Problem
Reproduce everything from the line containing "Given: Switch to the 搜索音乐 tab" down to the end of the entries, word for word and including both ends, and omit the pictures.

- - -

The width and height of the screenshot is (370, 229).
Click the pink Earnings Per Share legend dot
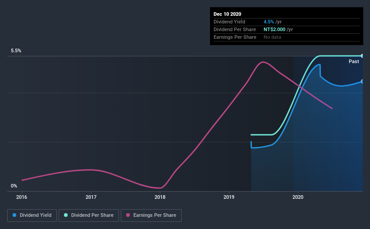(128, 215)
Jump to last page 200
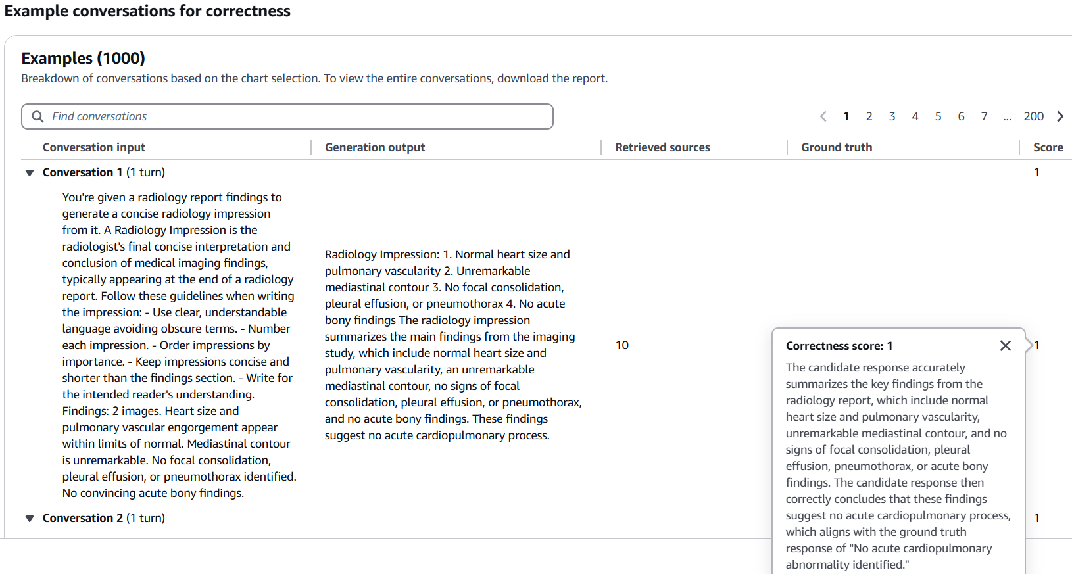 tap(1034, 116)
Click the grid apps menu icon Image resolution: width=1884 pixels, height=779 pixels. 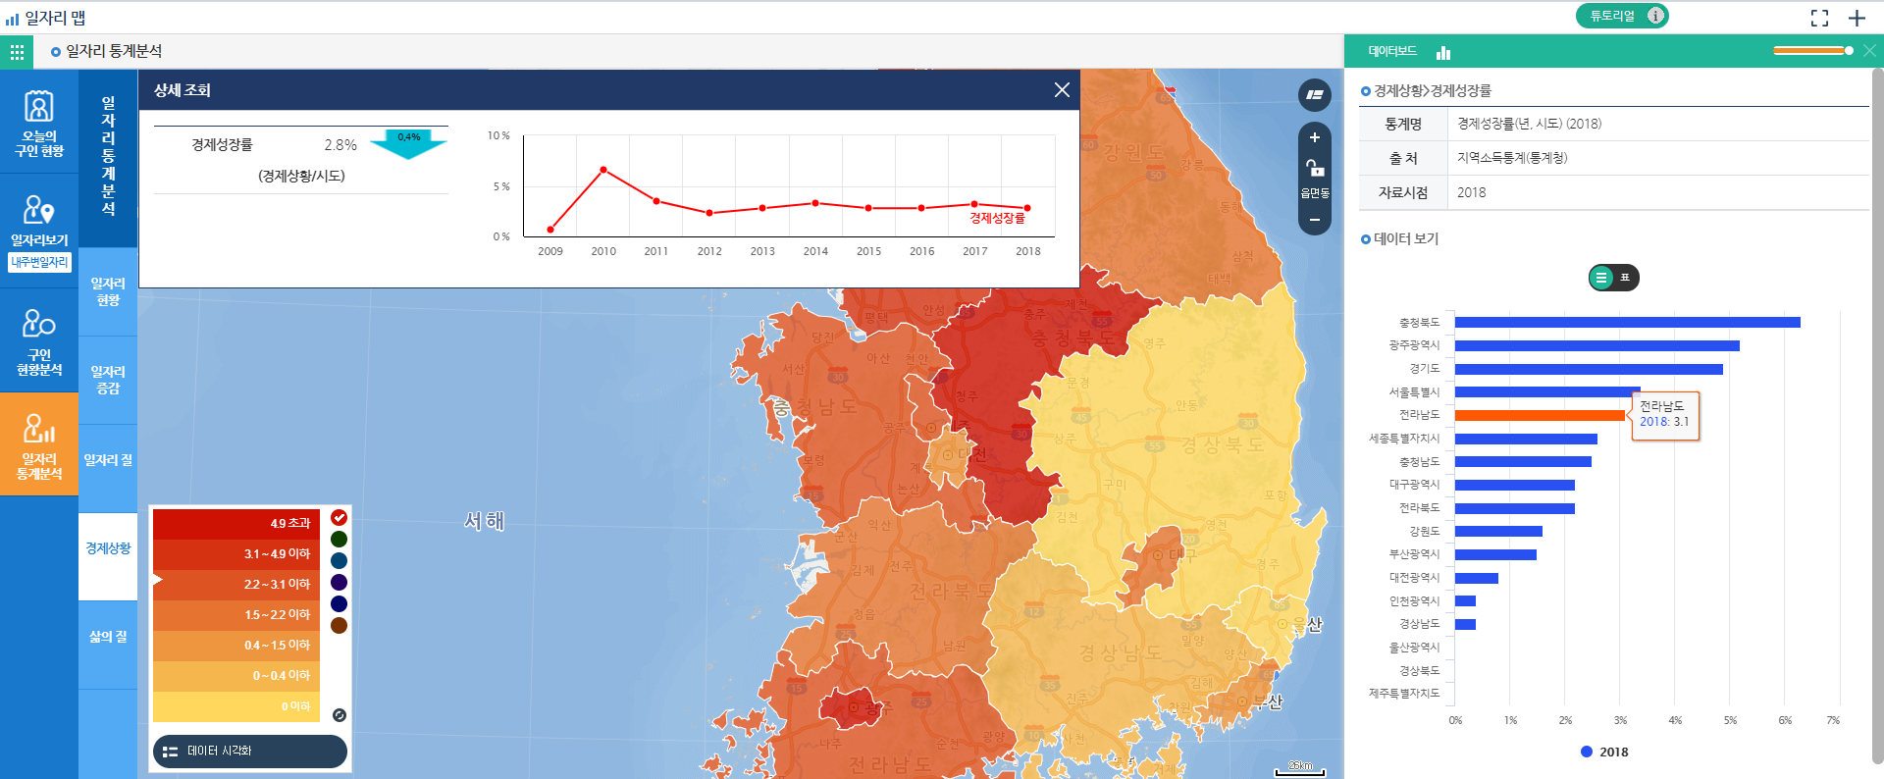click(17, 52)
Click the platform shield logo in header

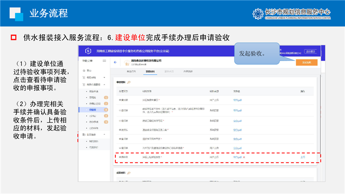click(88, 51)
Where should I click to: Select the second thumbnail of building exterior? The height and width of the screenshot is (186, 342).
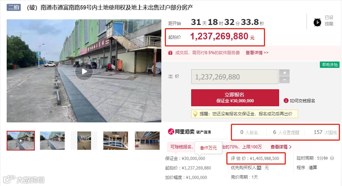point(52,141)
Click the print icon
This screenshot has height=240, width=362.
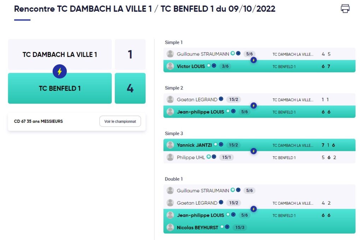345,8
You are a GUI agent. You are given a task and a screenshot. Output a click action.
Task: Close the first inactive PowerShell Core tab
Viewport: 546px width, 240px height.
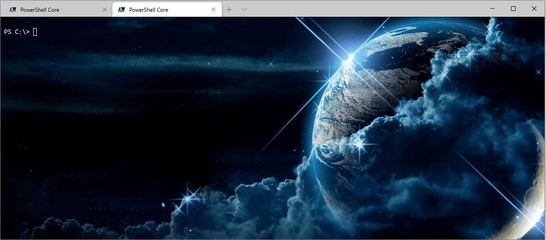pos(105,10)
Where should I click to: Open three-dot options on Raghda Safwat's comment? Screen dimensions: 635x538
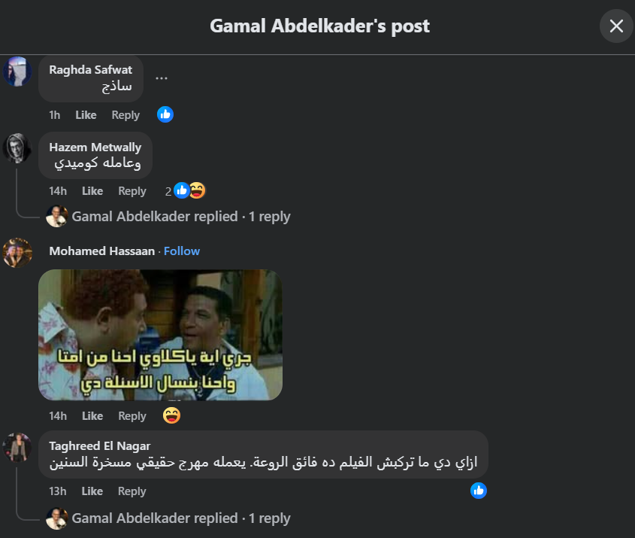point(161,78)
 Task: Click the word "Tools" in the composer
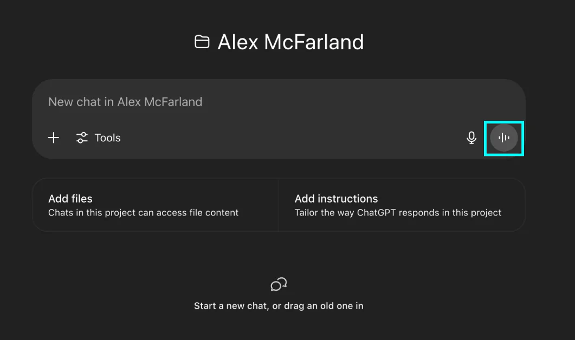click(x=107, y=138)
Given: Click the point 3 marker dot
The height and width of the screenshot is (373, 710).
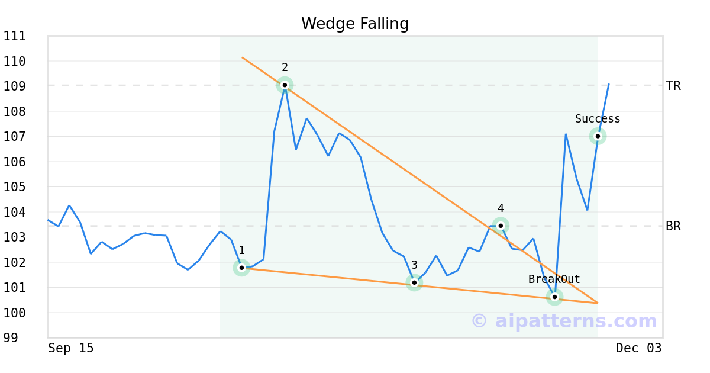Looking at the screenshot, I should (x=414, y=283).
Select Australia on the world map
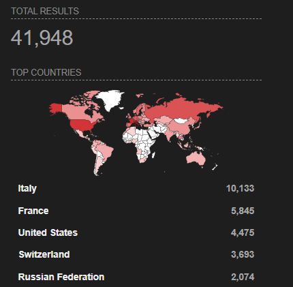The width and height of the screenshot is (293, 287). (x=196, y=157)
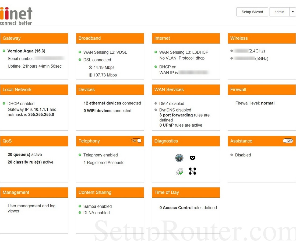Click the 12 ethernet devices connected text
Image resolution: width=296 pixels, height=241 pixels.
coord(112,103)
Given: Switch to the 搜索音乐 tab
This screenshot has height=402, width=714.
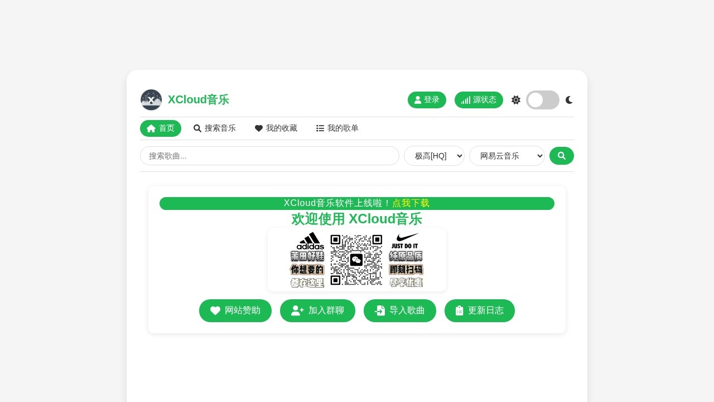Looking at the screenshot, I should (x=215, y=128).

- - -

Solution for this exercise
Given: Switch to the 搜索音乐 tab
This screenshot has height=402, width=714.
Looking at the screenshot, I should (x=215, y=128).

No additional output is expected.